From the line with "This screenshot has width=757, height=426." to the end of the data below, restate each line word for word, both ends included, without the pictures.

──────── Data extracts

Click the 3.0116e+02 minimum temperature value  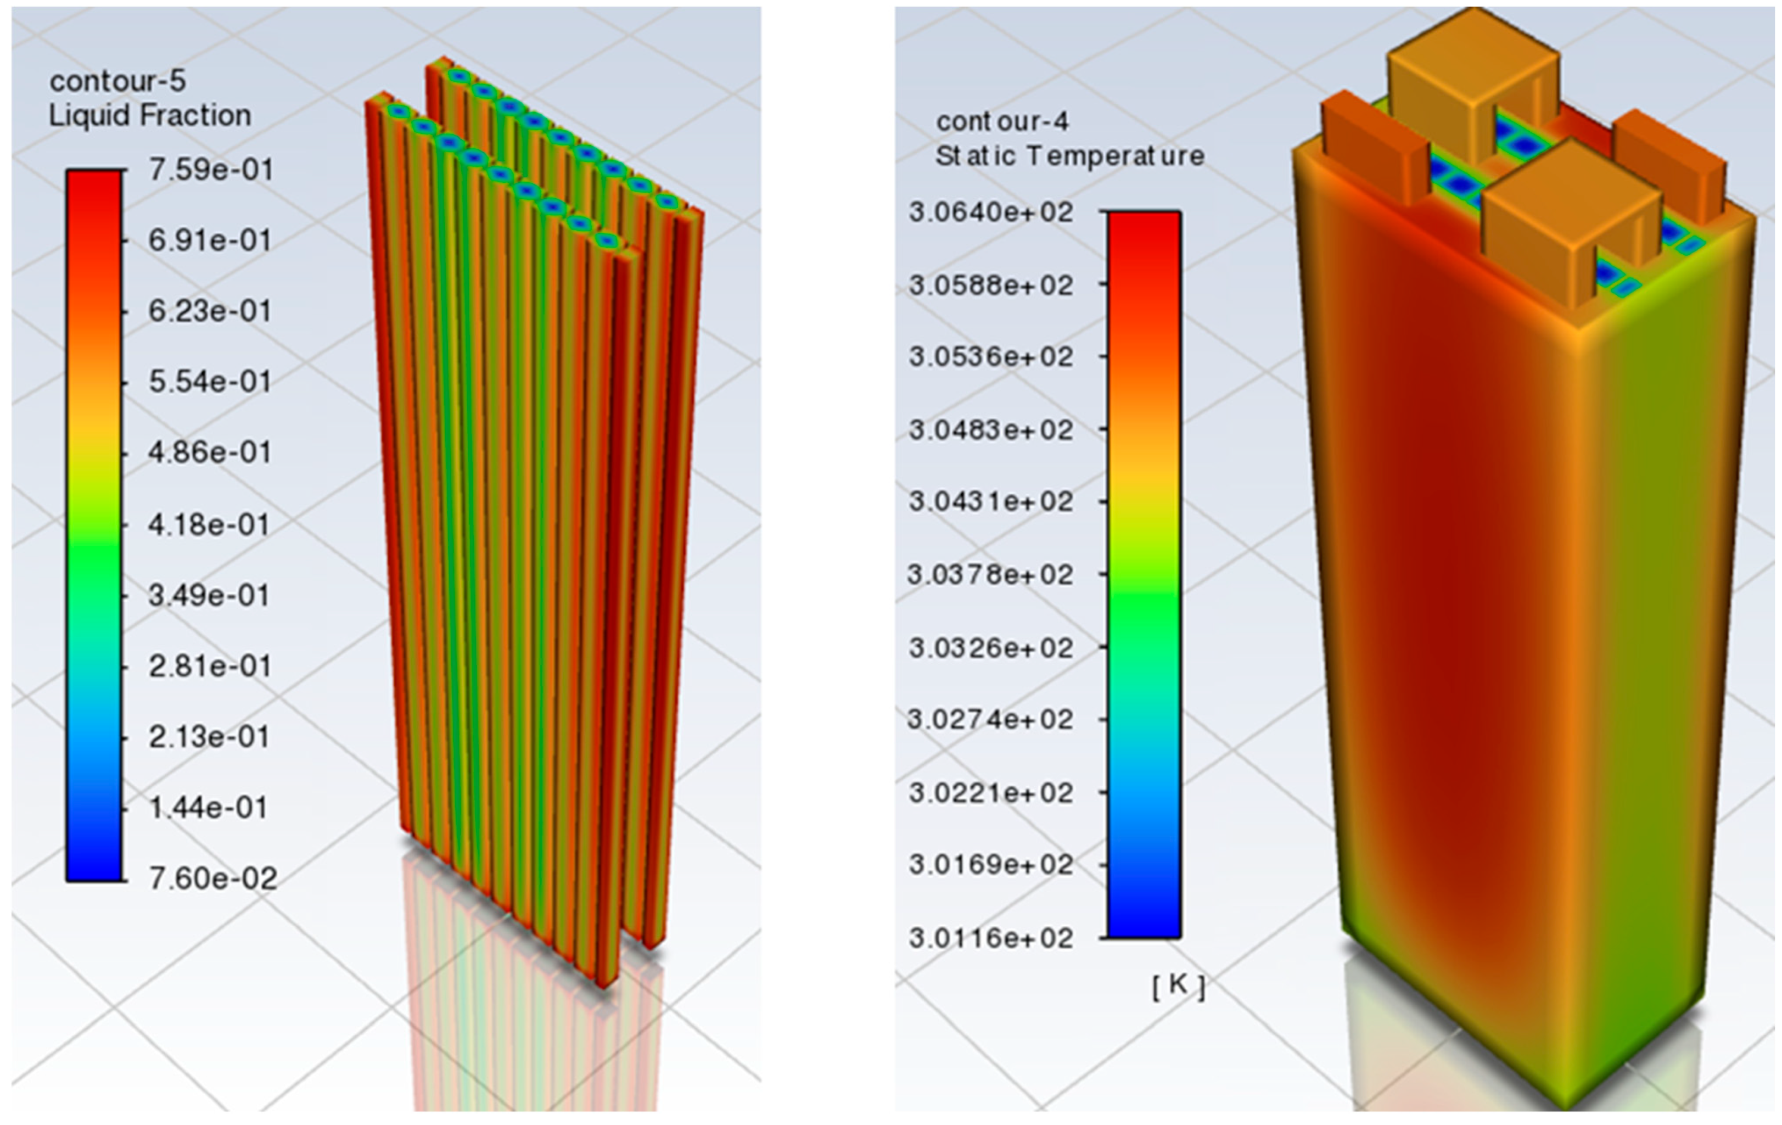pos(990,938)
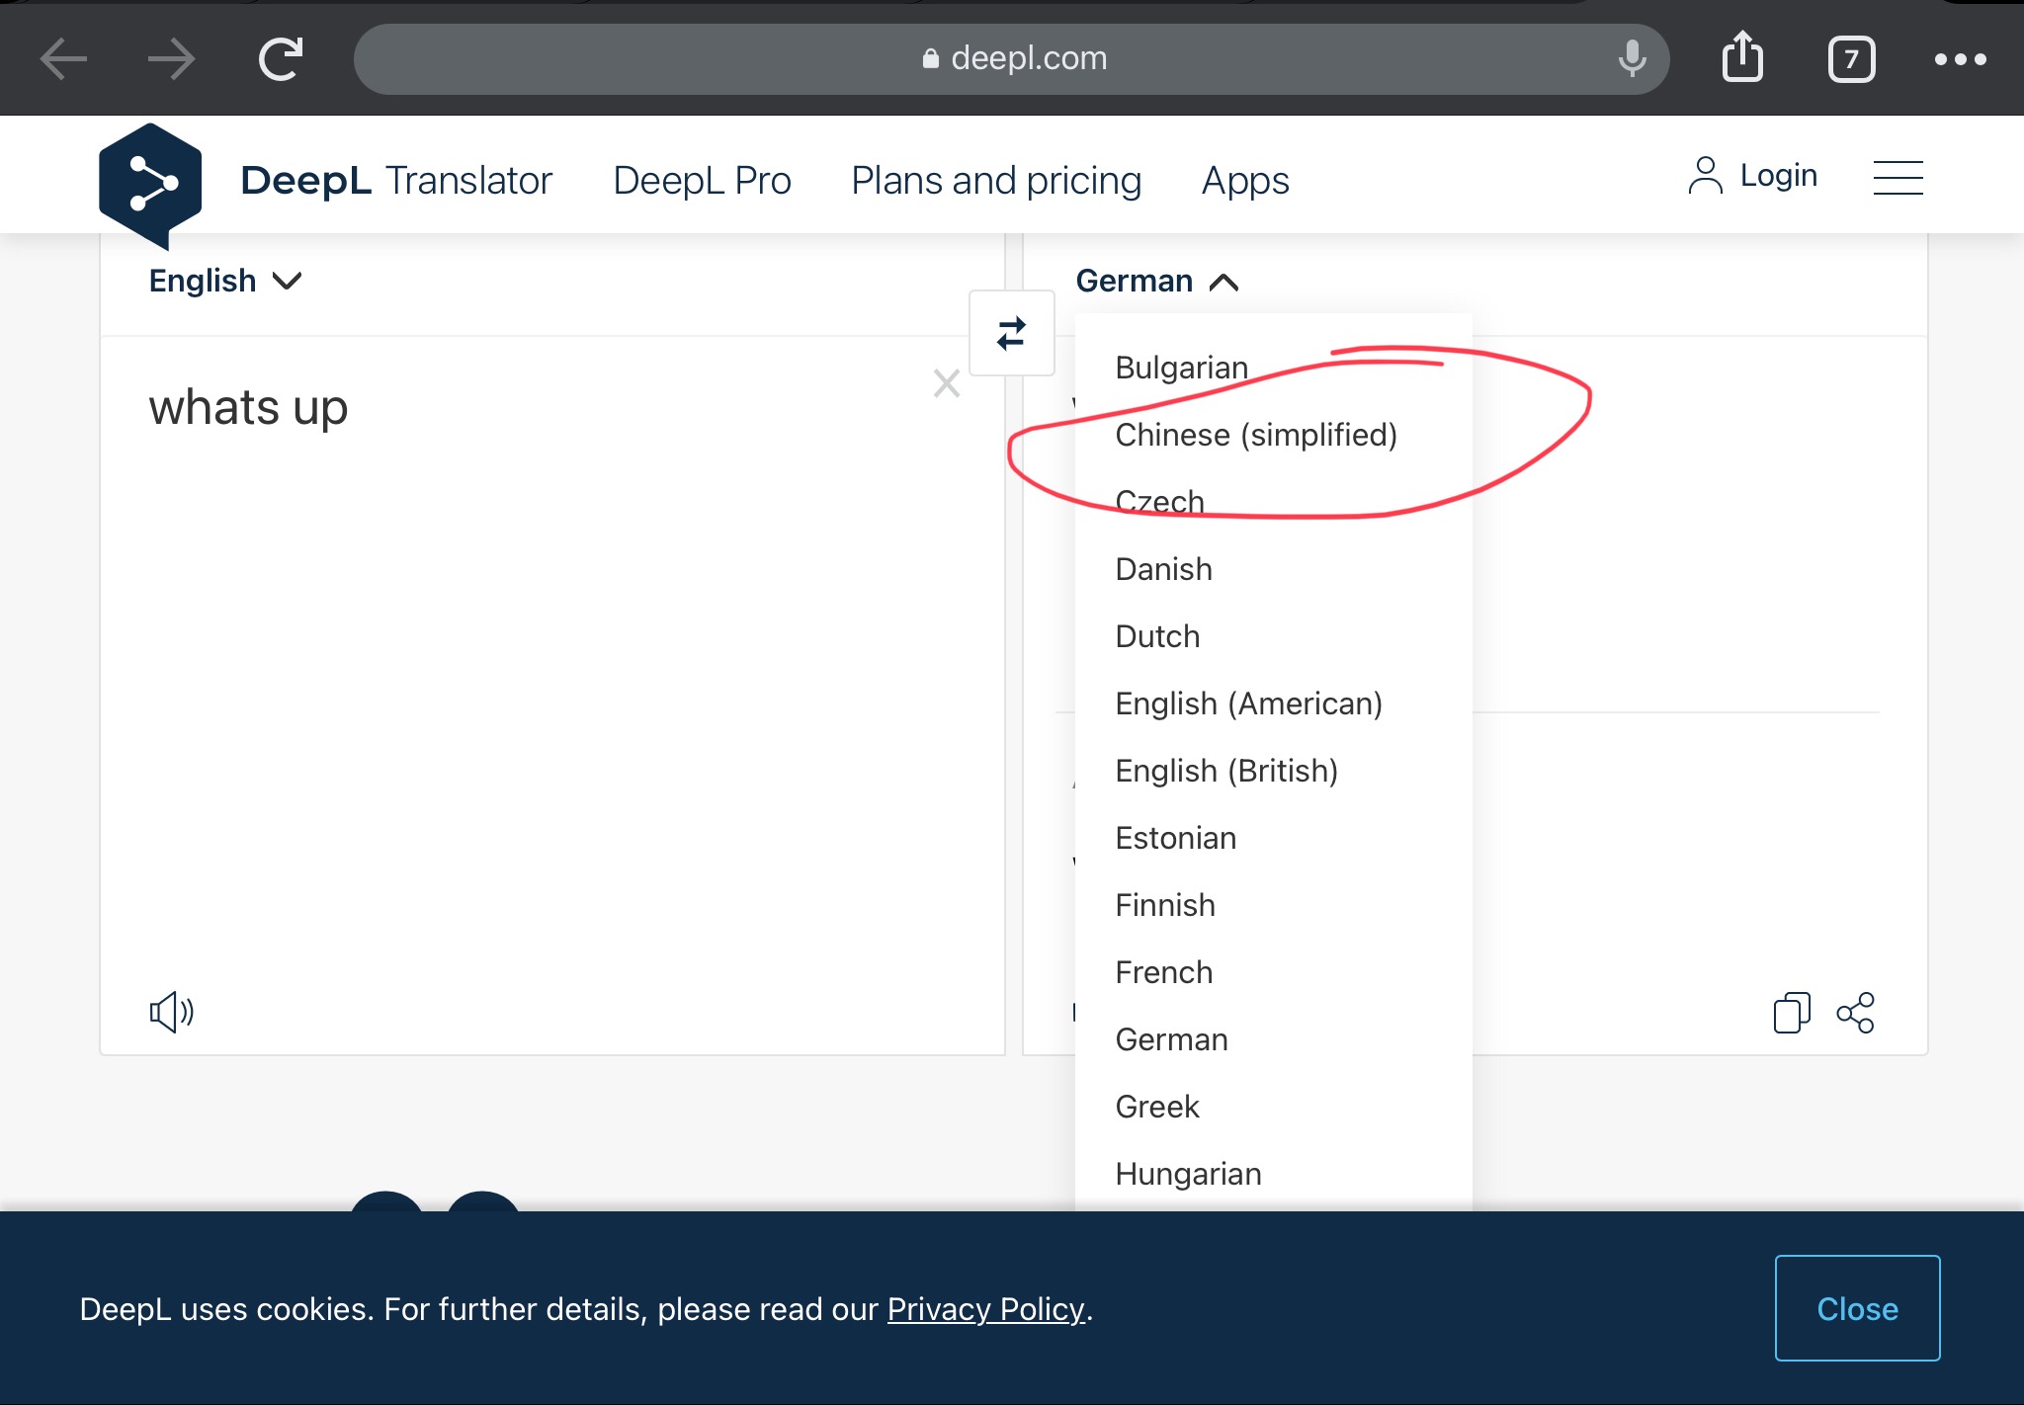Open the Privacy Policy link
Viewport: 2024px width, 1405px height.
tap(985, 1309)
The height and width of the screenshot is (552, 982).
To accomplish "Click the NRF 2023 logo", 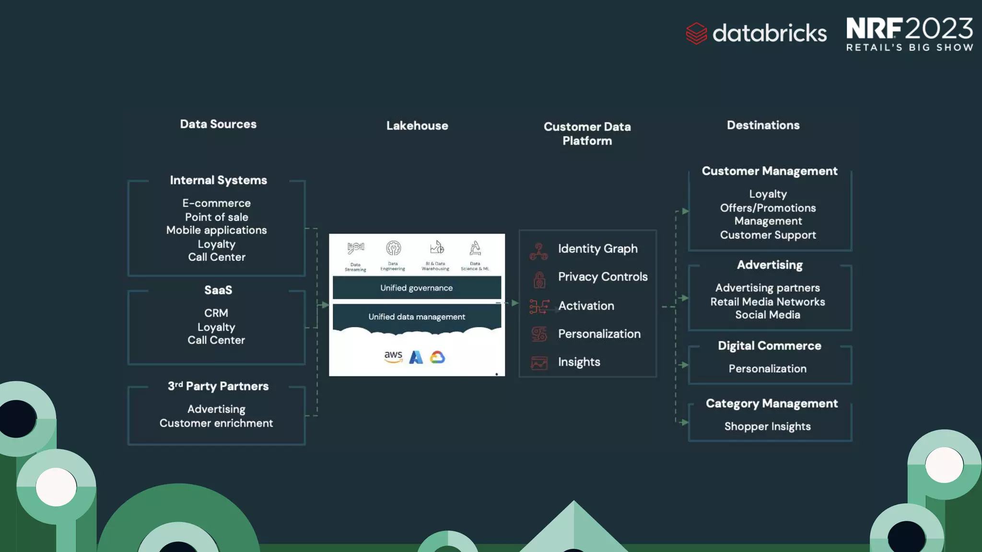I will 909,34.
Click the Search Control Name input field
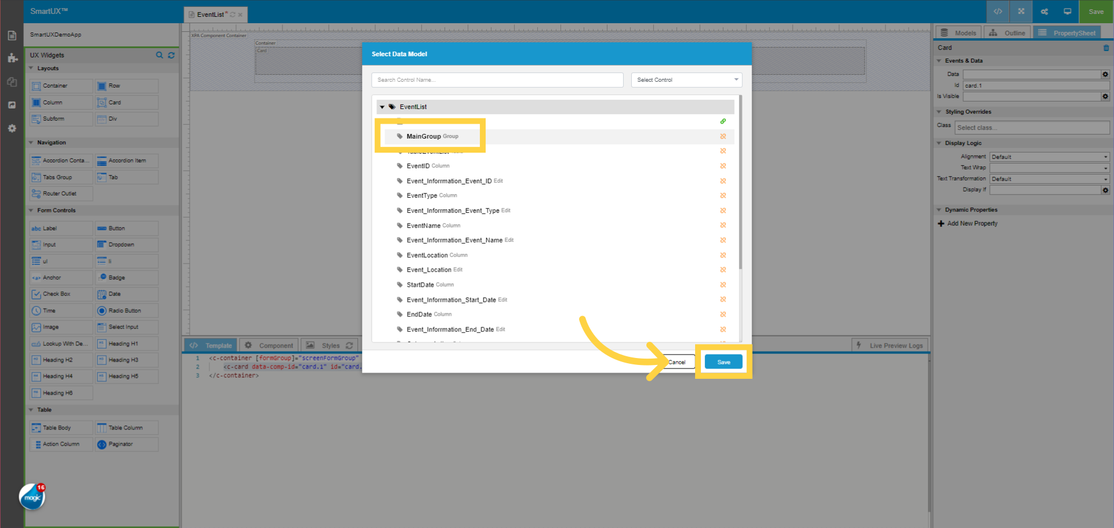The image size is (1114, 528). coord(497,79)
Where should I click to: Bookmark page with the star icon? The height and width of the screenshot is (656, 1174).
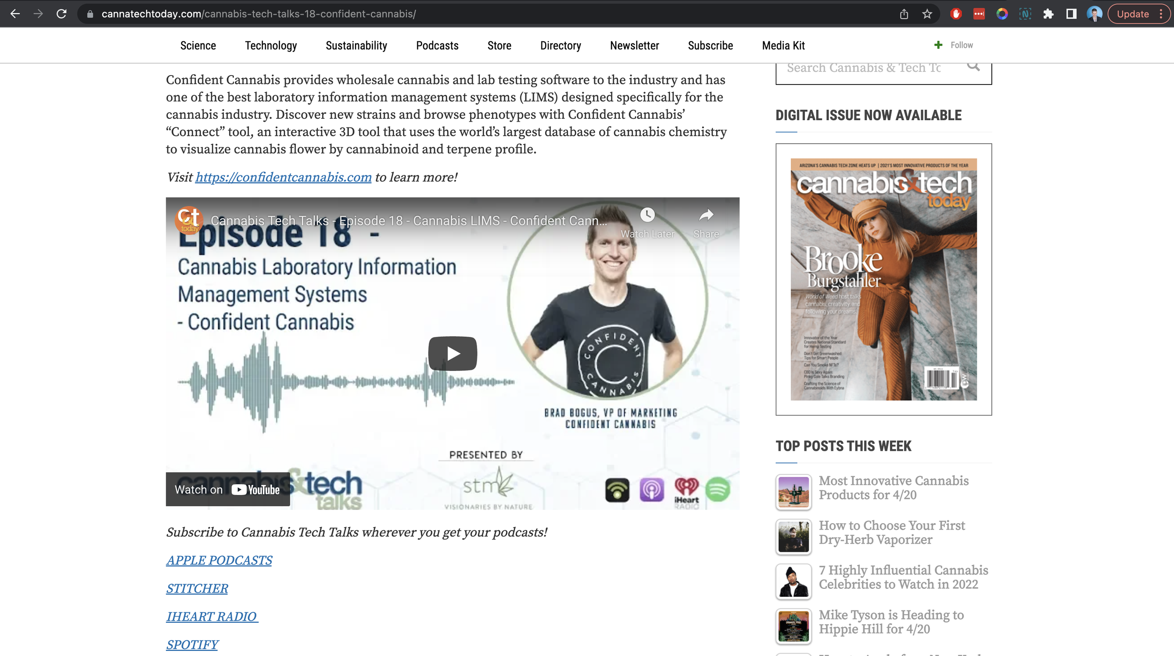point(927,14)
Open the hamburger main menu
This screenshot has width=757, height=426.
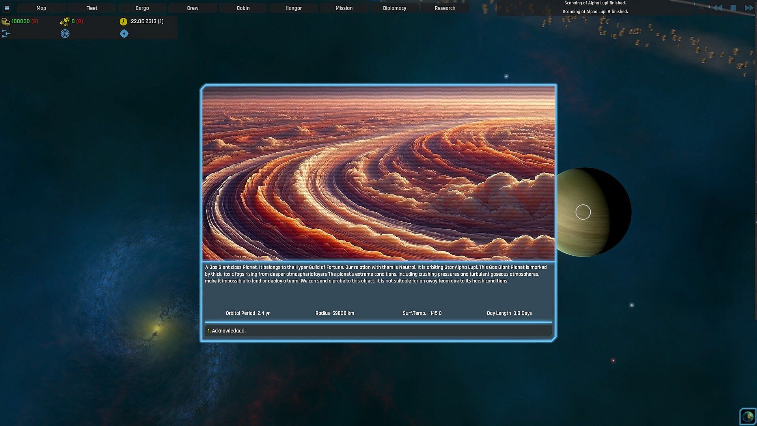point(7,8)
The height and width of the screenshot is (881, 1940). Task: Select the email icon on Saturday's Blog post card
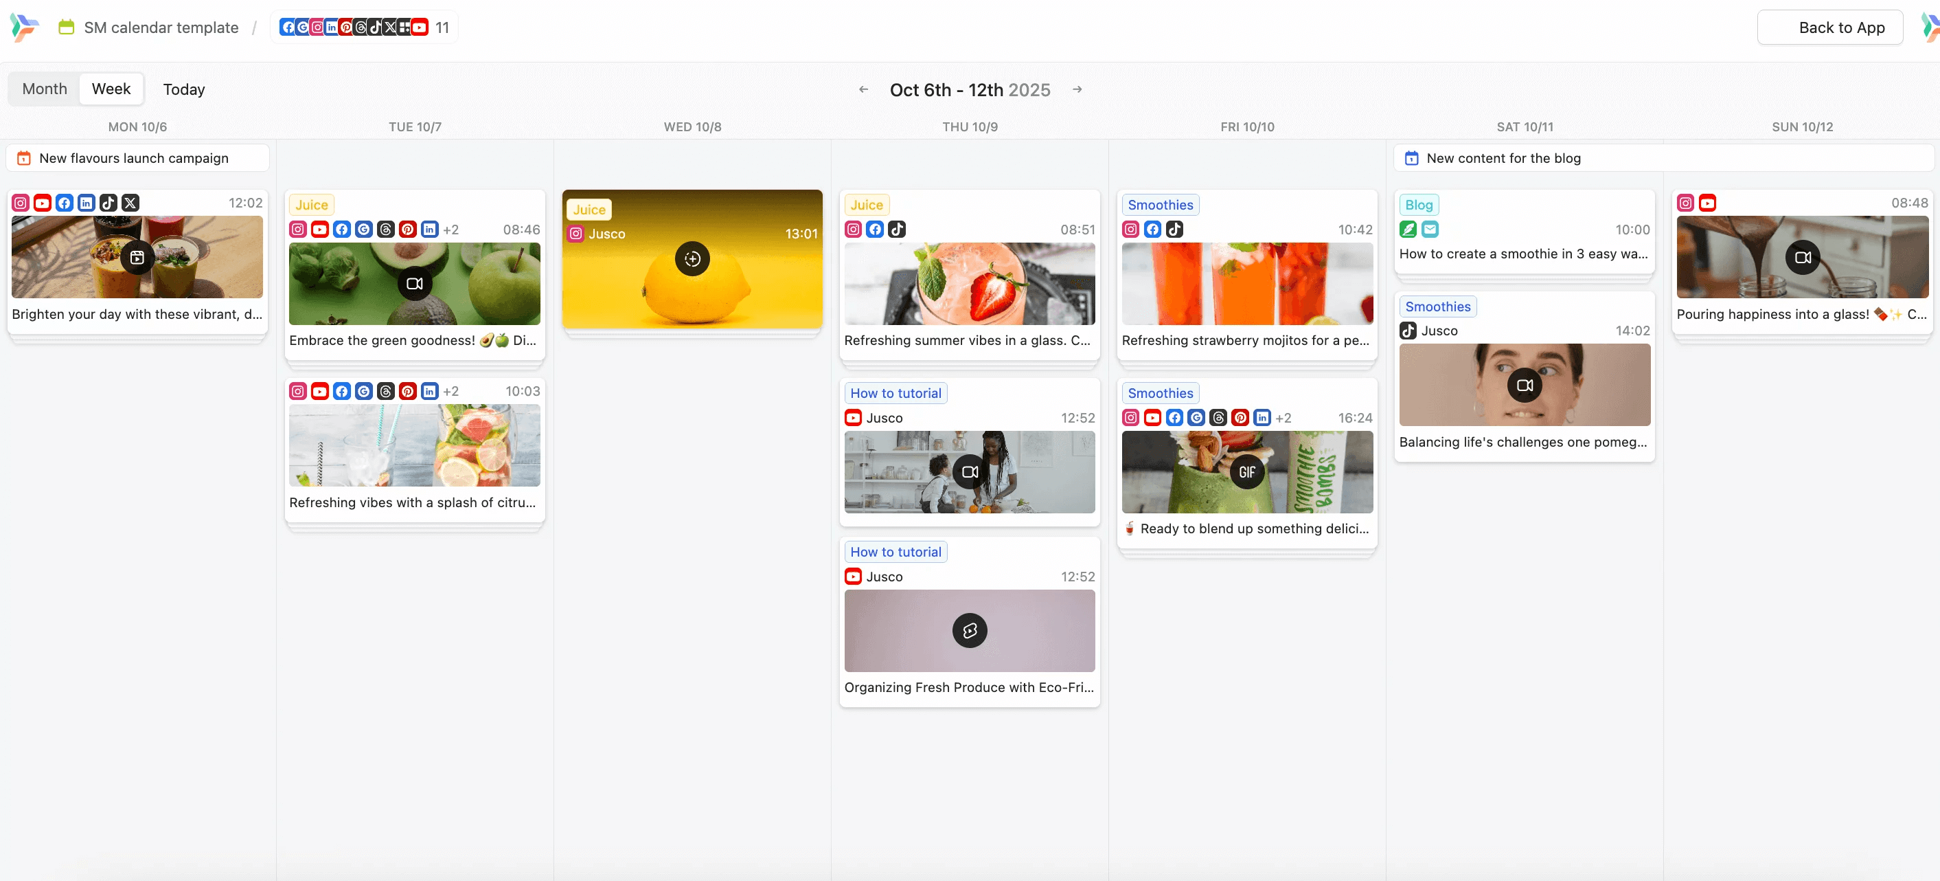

────────────────

• Result of this exercise
This screenshot has width=757, height=426.
point(7,8)
The height and width of the screenshot is (881, 1940). Task: Select the email icon on Saturday's Blog post card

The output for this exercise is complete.